Владимир Потапов - Пылающие алтари
И только у Диона один конь. На резвом ксанте[35] деревянное седло, высокое и удобное, с ременными петлями, свисающими по бокам лошади. В эти петли сираки вдевают ноги до время езды, получая надежную опору для ног, и потому они могут крепко держаться в седле, особенно при рубке.
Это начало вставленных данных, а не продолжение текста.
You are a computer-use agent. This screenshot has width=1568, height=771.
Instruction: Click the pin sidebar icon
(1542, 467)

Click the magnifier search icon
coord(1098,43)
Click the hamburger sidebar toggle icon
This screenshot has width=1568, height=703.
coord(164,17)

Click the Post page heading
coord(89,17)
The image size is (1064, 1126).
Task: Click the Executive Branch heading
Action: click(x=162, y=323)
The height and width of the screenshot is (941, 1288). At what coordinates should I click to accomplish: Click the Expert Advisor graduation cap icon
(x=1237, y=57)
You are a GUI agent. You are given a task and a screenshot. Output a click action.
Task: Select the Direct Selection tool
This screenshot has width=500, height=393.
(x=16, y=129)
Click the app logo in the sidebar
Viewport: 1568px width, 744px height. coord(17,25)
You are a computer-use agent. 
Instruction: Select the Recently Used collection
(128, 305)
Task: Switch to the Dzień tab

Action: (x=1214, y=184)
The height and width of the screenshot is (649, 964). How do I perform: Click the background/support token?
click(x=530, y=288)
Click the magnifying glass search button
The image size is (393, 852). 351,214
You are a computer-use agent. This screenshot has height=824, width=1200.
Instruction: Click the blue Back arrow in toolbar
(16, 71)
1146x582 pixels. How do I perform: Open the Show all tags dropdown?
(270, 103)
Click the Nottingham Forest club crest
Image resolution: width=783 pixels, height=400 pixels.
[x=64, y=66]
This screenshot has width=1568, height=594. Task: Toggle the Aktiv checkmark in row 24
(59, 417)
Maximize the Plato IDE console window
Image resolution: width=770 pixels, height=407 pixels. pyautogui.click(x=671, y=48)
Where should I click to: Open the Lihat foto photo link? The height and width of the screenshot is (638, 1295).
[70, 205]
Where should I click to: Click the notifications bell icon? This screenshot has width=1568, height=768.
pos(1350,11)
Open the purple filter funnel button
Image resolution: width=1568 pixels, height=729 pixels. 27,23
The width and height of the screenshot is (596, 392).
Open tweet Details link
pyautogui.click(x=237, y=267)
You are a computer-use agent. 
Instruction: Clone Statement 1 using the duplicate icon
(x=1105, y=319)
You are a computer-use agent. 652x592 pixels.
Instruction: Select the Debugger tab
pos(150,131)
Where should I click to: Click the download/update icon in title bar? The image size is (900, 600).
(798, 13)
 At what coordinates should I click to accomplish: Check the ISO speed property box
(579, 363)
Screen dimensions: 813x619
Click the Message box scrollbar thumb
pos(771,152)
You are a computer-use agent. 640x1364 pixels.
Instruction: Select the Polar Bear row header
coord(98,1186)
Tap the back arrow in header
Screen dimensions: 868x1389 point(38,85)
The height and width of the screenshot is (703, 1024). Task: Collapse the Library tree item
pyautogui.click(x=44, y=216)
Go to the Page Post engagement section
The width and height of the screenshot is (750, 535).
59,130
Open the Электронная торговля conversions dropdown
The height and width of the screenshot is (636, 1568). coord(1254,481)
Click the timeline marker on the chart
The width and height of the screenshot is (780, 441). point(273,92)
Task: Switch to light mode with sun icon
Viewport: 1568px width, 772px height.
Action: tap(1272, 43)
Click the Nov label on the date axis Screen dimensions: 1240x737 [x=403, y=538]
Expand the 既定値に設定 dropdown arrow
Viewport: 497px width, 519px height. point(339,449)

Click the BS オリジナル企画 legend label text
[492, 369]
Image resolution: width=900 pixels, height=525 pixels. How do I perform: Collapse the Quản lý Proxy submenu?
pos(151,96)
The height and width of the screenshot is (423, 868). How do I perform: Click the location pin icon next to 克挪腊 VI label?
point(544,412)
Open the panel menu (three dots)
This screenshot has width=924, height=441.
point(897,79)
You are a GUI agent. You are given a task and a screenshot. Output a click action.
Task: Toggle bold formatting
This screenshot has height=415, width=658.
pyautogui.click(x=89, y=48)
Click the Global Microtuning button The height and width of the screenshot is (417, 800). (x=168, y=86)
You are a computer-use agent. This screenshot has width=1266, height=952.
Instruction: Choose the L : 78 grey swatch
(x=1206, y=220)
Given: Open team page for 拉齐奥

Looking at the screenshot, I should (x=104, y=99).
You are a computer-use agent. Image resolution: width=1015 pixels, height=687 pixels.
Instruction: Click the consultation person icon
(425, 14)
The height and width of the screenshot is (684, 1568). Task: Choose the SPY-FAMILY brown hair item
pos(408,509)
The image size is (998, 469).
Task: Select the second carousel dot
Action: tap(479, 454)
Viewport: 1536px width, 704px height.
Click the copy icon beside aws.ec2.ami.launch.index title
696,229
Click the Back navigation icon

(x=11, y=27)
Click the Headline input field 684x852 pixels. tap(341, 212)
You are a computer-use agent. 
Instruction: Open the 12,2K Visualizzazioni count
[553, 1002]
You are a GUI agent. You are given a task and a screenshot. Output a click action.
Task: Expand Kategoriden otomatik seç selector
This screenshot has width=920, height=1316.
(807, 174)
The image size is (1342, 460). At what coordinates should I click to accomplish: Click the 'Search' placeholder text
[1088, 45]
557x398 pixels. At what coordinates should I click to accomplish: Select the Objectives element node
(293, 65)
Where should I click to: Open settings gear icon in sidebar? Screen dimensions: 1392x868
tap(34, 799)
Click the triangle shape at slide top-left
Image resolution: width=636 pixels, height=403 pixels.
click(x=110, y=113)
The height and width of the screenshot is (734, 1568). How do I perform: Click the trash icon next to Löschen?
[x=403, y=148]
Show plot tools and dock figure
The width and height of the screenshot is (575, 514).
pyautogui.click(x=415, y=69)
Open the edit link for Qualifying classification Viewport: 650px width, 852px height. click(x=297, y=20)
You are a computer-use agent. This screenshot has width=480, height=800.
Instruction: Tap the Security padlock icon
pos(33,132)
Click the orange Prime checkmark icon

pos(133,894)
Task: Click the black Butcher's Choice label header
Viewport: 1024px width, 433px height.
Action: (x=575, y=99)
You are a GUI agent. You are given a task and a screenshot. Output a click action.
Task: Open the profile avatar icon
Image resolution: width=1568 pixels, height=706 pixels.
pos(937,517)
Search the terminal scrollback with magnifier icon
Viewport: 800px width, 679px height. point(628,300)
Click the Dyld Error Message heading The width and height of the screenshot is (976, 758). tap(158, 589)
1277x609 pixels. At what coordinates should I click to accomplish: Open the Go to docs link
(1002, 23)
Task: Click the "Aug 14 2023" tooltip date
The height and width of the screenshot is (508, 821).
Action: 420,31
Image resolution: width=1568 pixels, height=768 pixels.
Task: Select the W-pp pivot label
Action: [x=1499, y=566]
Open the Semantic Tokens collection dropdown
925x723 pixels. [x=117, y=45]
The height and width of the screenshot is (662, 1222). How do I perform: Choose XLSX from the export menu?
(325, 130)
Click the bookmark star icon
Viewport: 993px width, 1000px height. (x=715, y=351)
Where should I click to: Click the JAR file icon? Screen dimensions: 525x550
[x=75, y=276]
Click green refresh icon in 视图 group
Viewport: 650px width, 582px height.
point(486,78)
Внимание Диона привлекает бронзовый начельник между ушами коня с прикрепленным к нему султаном из перьев. На основании начельника, тонкими ремешками крепко привязанного к конской сбруе, покачивается статуэтка женщины. В крошечную чашу, которую обнаженными руками протягивает всаднику бронзовая спутница, вставлен кусочек стекла, переливающийся в солнечных лучах, как настоящий напиток. На голове женщины высокая, украшенная узорами шапка, глаза из голубой бирюзы. И в монотонном ритме конского шага перед глазами Диона постоянно маячит изящная фигурка голубоглазой степнячки, предлагающей утолить жажду и — кто поймет, что еще обещающей своему витязю.
Отряд двигался без опаски. Кругом родные земли, остерегаться некого. Иногда на пути попадались курганы с помостами на вершинах, сооруженными из жердей. С них дозорные стражи зорко просматривали степь. Они издали узнавали военный знак царицы — высоко вскинутую на длинном древке волчью голову с конским хвостом — и звонкими ударами по щитам приветствовали дружину.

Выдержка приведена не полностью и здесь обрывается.